• WHAT YOU WILL DO:
In the entries below, how many lines hold the string "Share"? Give only the number.

============================================================

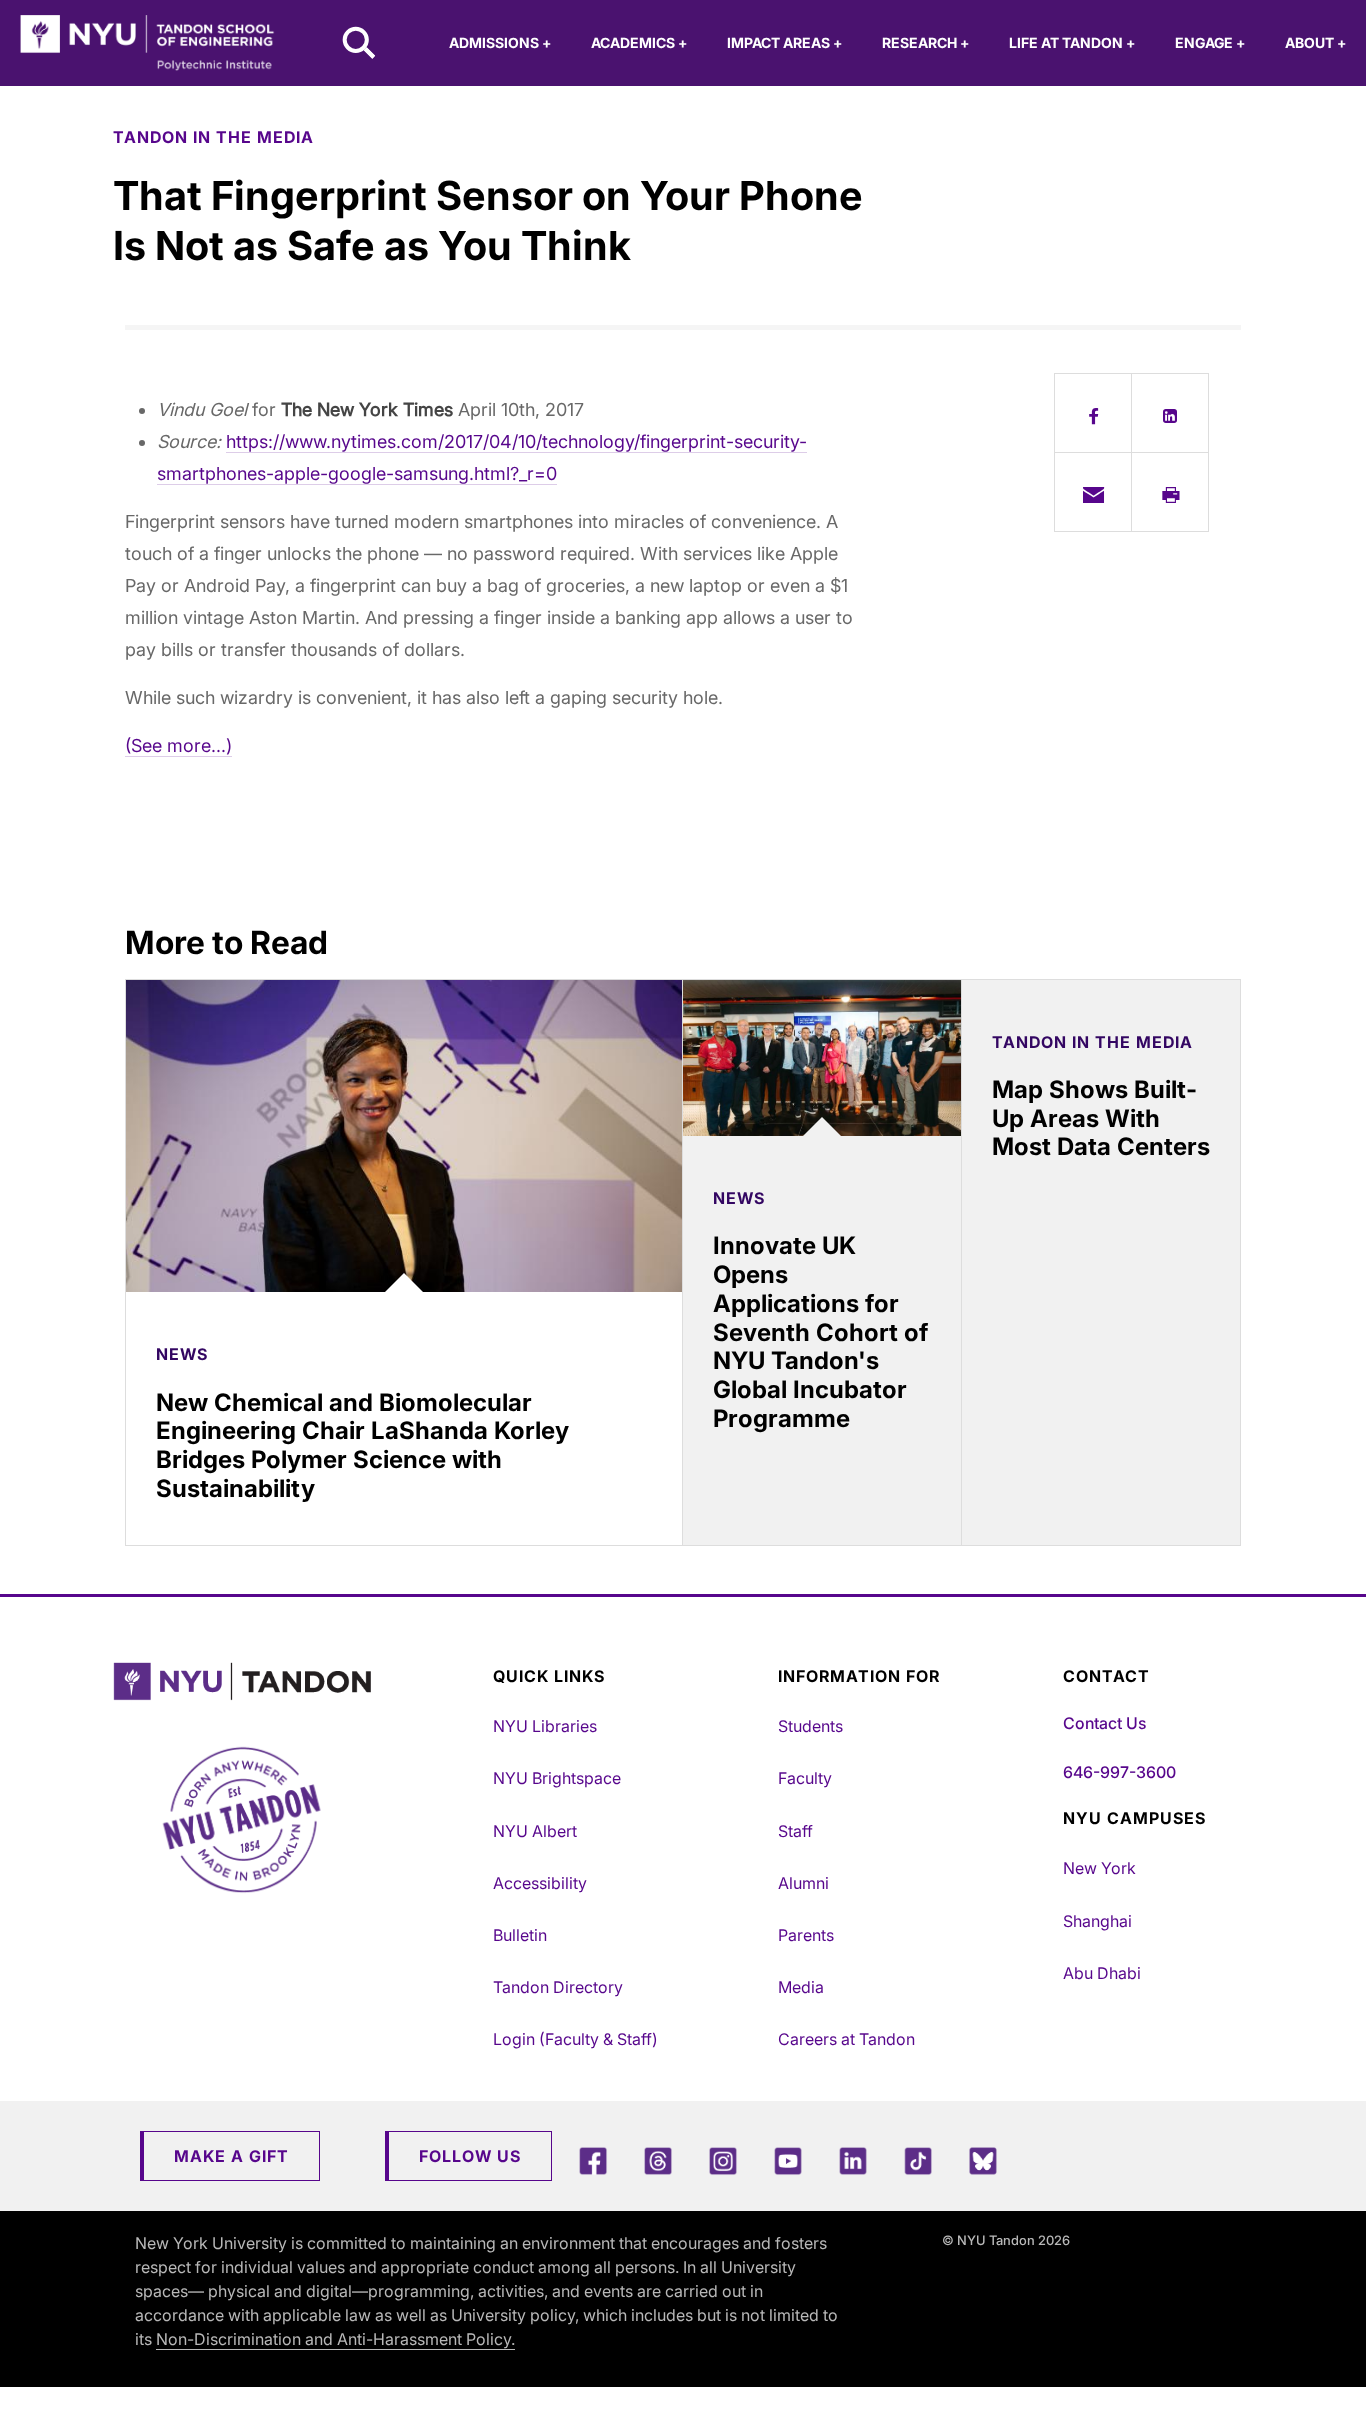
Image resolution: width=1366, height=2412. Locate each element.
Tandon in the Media (213, 137)
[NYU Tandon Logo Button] (298, 1681)
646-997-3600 (1119, 1772)
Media (801, 1987)
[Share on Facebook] (1093, 413)
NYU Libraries (545, 1726)
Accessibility (540, 1883)
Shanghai (1097, 1921)
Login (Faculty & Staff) (575, 2039)
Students (810, 1726)
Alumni (803, 1883)
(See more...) (178, 745)
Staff (795, 1831)
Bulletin (520, 1935)
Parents (806, 1935)
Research (925, 42)
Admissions (500, 42)
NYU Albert (535, 1831)
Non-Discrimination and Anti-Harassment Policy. (335, 2339)
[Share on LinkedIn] (1170, 413)
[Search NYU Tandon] (360, 45)
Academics (639, 42)
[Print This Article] (1170, 492)
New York (1099, 1868)
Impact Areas (784, 42)
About (1315, 42)
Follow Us (470, 2156)
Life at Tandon (1072, 42)
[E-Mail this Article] (1093, 492)
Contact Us (1104, 1723)
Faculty (805, 1778)
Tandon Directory (558, 1987)
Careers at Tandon (846, 2039)
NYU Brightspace (557, 1778)
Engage (1210, 42)
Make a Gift (231, 2156)
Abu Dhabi (1102, 1973)
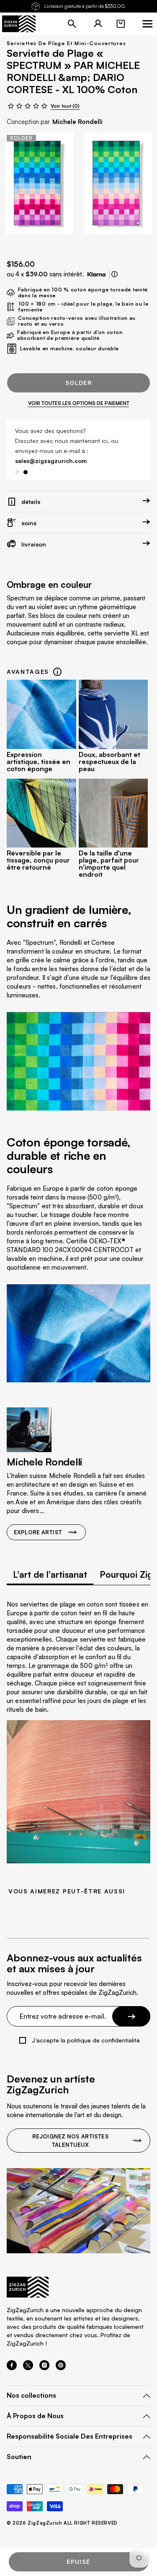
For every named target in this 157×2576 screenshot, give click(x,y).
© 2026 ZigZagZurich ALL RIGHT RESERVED (62, 2513)
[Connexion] (98, 24)
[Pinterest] (61, 2357)
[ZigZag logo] (19, 23)
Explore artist (38, 1522)
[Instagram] (44, 2357)
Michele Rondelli (77, 122)
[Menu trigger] (147, 23)
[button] (121, 24)
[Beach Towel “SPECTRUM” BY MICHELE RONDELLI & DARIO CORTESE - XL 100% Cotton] (39, 183)
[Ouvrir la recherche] (72, 24)
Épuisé (78, 2551)
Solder (78, 382)
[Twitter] (28, 2357)
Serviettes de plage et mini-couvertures (66, 43)
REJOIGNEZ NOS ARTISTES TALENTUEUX (70, 2130)
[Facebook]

============================================================

• YOUR RESPONSE:
2